I grew up surrounded by some very logical thinkers who didn't approve so much of the way
I feel things...
**trulymadlydeeply **
I was made at times to feel weak and "less than" because of my emotional responses to...well...everything.
I can not tell you how FREEING it was to read today about
*the emotions that God has
*the fact that our emotional selves reflect a facet of His personality
*to read David's Psalms to the Lord in which he cries out with great emotion and replaces the way he feels with what he knows about God
*to hear the other ladies discuss how they impact their lives and families
Granted--human emotion has been tainted by the fall of man but being emotional isn't wrong--it's the response to the emotion that can be.
A few ladies shared the emotion that they struggle with the most and I was so thankful that more than one shared how anger is their most difficult to tame.
I have been convicted and working recently on finding a good verse to help me replace my anger with Truth and two that I'm writing out TODAY to put on 3 x 5 cards are:
Isa 26:3: You will keep him in perfect peace whose mind is stayed on You.
James 1:19-20: Therefore, my beloved brethren, let every man be swift to hear, slow to speak, slow to wrath; for the wrath of man does not produce the righteousness of God.
God's Word is good. I'm so thankful for His truth and help. It's a good thing.

3 comments:

Pamela said...

Mmm, yeah. That James one is nicey. I'm putting it on my fridge, in my pocket, and in my brain today. Thanks.

Madre said...

Oh emotions.....who can tame them??? I have struggled with that emotions game my whole life. It has especially been difficult for me at work, where I am under the gun with COUNTLESS people placing demands on me throughout the 8 hours I am there.

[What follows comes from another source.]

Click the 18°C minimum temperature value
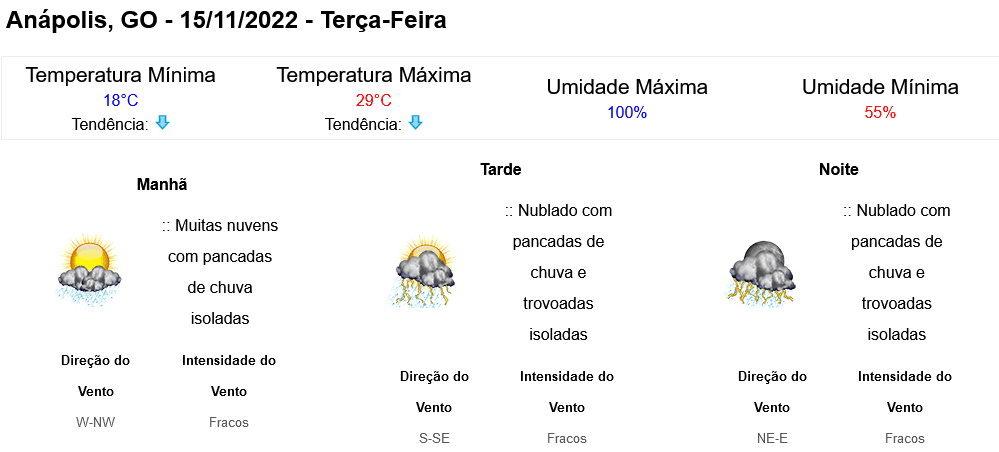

So - who can I run to for help? The LORD God, who calms my heart and gives me strength for each new day.

Thanks for sharing shellgirl - I love you and praise the LORD for you.

Ree said...

I think that magnet suits you perfectly. I have said before that I admire the way you express HIS word!! You are more Jesus like than anyone I've known!! You are also very independent--at least that is what I see.
Talk about emotions--I am in that boat as well. There is nothing wrong with that--it's who we are!!